Actor and Christian evangelist Kirk Cameron is under fire for a recent interview with CNN in which he described homosexuality as “unnatural” and “detrimental and ultimately destructive to so many of the foundations of civilization.” On the issue of gay marriage, he responded: “I would never attempt to redefine marriage and I don’t think anyone else should either.” Cameron defended his anti-gay sentiment, saying that he’s been accused of hate-speech and his opinion is being suppressed. He continued to say that his moral values have been “underpinning” Western Civilization for the past 2000 years, and that he shouldn’t have to bend his beliefs to the moral standards of “those who preach ‘tolerance'” or be silenced in the public square.
Is Mr. Cameron deserving of the immense criticism he has acquired over his comments? Is all this media attention necessary? One thing is for certain, he does have the right to say what he said even in the public square. The freedom to criticize religion also provides the freedom to express religious doctrine, a compromise we must all accept. In fact, to complain that his views are being suppressed is essentially a mute argument, since his comments can be easily accessed on sites such as Youtube for all to see and express their opinion. His critics also have every right to express their apprehension toward his beliefs; they feel that what he said was morally repugnant and frankly it is understandable. But then comes the ultimate question: who is right?
Parallel to the Southern States using the bible to justify slavery before the Civil War, Mr. Cameron believes he can biblically advocate why homosexuals should be denied the right to marry. The problem is that if you’re basing your morals on an ancient book that describes a certain group of people as “abominations” and “unnatural”, it’s not a good book to follow.
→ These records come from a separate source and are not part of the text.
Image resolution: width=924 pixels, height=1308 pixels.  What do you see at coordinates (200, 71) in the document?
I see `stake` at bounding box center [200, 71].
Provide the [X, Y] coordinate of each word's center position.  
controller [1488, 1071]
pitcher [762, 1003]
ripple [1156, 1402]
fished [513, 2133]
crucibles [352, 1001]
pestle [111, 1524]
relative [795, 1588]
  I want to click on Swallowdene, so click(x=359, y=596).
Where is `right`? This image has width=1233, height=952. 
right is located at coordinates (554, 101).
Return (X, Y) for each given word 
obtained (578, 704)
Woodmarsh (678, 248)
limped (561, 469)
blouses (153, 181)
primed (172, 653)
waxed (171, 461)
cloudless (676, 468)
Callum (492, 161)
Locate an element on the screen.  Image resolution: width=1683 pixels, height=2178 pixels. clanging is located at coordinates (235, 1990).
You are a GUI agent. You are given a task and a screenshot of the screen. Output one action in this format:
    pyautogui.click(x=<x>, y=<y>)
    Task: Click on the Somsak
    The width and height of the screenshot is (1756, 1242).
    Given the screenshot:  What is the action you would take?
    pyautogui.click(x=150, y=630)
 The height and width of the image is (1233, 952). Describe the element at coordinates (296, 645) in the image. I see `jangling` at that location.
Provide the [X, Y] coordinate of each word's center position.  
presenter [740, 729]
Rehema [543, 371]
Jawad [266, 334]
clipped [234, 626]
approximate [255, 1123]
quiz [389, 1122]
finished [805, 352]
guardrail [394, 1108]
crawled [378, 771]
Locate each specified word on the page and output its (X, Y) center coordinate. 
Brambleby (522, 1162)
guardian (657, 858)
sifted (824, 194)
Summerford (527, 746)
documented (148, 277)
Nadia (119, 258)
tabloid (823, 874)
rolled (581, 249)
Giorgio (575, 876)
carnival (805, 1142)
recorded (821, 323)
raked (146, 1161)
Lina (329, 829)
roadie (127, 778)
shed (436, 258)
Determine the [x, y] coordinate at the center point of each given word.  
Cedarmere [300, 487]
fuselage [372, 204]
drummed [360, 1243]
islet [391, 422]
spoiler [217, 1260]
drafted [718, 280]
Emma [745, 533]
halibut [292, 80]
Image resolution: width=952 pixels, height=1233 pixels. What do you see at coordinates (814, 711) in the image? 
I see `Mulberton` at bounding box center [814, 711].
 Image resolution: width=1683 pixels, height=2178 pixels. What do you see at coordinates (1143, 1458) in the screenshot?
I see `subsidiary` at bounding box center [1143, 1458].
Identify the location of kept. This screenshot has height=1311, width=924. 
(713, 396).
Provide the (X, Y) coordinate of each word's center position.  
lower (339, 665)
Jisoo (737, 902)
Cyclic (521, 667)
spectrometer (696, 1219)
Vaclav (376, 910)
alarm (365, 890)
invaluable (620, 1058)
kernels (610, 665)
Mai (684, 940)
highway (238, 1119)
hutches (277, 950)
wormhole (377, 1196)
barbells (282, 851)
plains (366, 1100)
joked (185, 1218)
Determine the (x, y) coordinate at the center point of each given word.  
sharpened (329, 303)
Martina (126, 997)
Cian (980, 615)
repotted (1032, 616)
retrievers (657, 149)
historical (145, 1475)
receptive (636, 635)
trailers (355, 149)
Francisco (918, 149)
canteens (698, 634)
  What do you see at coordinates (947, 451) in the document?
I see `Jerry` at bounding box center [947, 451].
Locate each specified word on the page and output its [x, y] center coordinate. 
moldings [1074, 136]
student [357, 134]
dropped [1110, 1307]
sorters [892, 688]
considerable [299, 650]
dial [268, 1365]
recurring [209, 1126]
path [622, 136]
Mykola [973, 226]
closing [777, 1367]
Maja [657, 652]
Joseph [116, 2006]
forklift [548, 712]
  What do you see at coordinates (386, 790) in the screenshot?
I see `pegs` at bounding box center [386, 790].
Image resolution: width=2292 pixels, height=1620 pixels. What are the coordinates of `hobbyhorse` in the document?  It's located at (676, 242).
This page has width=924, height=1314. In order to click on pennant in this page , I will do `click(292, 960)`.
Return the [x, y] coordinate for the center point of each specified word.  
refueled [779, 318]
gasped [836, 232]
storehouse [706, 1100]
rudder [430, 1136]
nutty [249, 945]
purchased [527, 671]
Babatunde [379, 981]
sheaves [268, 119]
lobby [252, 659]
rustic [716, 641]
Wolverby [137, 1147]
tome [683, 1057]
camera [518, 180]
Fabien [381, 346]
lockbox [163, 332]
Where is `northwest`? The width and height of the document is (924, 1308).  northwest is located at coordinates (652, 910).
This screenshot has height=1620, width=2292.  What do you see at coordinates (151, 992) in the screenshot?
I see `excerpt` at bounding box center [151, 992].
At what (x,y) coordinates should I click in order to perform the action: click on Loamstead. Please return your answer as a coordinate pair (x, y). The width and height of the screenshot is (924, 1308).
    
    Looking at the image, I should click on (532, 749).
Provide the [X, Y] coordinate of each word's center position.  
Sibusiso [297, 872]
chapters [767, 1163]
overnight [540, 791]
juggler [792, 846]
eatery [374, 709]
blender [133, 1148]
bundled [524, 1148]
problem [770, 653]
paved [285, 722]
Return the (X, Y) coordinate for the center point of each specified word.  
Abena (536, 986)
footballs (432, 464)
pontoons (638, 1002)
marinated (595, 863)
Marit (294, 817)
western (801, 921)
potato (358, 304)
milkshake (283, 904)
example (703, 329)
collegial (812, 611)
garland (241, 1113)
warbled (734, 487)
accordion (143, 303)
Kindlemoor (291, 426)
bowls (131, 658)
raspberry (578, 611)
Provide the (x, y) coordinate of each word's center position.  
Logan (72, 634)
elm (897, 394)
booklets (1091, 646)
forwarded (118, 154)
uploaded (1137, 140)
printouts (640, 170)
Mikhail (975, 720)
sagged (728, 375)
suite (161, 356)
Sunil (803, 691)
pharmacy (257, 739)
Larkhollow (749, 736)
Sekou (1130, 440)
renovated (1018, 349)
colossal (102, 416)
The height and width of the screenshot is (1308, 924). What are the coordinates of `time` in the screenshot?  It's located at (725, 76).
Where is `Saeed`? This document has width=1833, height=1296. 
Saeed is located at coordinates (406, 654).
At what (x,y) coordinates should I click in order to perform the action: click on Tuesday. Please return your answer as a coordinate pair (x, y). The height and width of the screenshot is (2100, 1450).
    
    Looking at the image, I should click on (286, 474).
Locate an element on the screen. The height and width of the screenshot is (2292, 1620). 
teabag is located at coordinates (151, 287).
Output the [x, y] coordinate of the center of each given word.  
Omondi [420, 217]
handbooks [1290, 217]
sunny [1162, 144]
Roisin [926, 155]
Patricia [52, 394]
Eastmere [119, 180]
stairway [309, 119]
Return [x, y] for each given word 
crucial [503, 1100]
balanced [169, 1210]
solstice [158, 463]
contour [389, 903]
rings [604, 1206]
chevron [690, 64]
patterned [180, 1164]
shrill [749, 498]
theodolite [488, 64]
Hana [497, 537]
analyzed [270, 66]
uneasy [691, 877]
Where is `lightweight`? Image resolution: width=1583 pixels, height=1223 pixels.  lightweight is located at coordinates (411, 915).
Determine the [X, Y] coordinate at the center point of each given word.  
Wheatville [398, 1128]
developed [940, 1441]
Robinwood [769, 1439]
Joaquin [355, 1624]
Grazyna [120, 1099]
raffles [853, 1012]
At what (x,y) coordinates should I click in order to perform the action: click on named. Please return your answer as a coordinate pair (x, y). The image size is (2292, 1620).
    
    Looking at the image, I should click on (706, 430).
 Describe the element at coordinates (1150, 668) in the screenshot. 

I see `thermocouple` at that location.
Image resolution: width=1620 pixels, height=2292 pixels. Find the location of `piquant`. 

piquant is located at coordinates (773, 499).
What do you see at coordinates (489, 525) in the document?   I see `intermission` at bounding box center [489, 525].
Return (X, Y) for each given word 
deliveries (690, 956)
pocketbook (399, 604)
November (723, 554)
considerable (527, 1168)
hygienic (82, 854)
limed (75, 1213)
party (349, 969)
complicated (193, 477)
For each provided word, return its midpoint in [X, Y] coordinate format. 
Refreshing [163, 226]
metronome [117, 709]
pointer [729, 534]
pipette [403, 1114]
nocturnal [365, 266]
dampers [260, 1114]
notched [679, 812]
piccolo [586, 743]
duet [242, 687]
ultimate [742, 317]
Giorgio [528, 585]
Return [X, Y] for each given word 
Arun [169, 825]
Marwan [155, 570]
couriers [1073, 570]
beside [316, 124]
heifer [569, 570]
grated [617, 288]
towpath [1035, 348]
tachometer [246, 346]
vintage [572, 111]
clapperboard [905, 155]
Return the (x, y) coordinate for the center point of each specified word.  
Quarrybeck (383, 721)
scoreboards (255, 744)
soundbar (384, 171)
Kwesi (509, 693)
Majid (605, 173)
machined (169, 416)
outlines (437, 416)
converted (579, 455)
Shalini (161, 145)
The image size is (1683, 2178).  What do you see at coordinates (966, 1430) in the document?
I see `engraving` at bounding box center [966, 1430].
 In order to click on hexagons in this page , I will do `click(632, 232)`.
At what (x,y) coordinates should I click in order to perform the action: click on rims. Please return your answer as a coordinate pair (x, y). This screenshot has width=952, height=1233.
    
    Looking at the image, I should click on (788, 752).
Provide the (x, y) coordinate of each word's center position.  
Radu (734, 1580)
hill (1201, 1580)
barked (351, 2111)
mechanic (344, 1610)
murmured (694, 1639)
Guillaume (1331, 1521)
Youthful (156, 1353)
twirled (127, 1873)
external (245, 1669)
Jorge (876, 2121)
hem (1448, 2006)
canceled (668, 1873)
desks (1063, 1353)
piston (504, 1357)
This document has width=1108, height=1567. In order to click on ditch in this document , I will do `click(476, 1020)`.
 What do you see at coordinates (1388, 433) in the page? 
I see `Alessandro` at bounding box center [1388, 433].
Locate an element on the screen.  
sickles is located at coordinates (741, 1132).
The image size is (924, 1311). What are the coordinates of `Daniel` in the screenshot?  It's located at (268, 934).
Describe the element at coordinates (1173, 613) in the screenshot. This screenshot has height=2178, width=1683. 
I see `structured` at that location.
Logically, a god who is concerned with your sexual orientation to the point where you will be tortured forever for practicing the wrong kind isn’t an all-loving god. Furthermore, there is no evidence to show that homosexuality is detrimental to an individual’s health or well-being, raising the question as to why we should ban it at all.
He even goes so far as to say that it will destroy civilization, even though ancient societies such as Greece and Rome were quite acceptable of homosexuality and would become the most powerful and influential civilizations in Western history. In Rome’s strict patriarchal structure, it was acceptable for privileged males to engage in same-sex practices with those of a lower social rank as long as they were in the dominant position. In the Greek city-state of Sparta, “man-boy love” was encouraged as a means of military bonding. There also existed the island of Lesbos which was believed to be inhabited by masculine women who pleasured other women (hence the term “lesbian”).
The principles of democracy originated in these ancient times as well, not during the span of 2000 years that Mr. Cameron spoke so highly of. Much of those 2000 years were ruled by theocratic regimes that ultimately led to The Dark Ages, The Crusades, The Spanish Inquisition, and The Salem Witchcraft Trials to name a few. Later on came the Renaissance and the Enlightenment which gave rise to science, secularist values, and the belief that religion has no place in government. It is this social phenomena that led to the values of our society as we know them, not Christianity.
The fact of the matter is prejudice is never a good thing, even when supported by a relict compilation of writings revered as a holy book. What rational and practical reason is there for homosexuals not to marry? Why should it even matter what they do since according to Christian theology they are going to Hell anyway simply for being who they are? These are the questions that people should take into consideration about gay marriage. A case against it will always be welcome as long as it provides a good argument, while ignorant and uneducated statements deserve to be criticized and ridiculed, publically or otherwise. Such was the case for Kirk Cameron.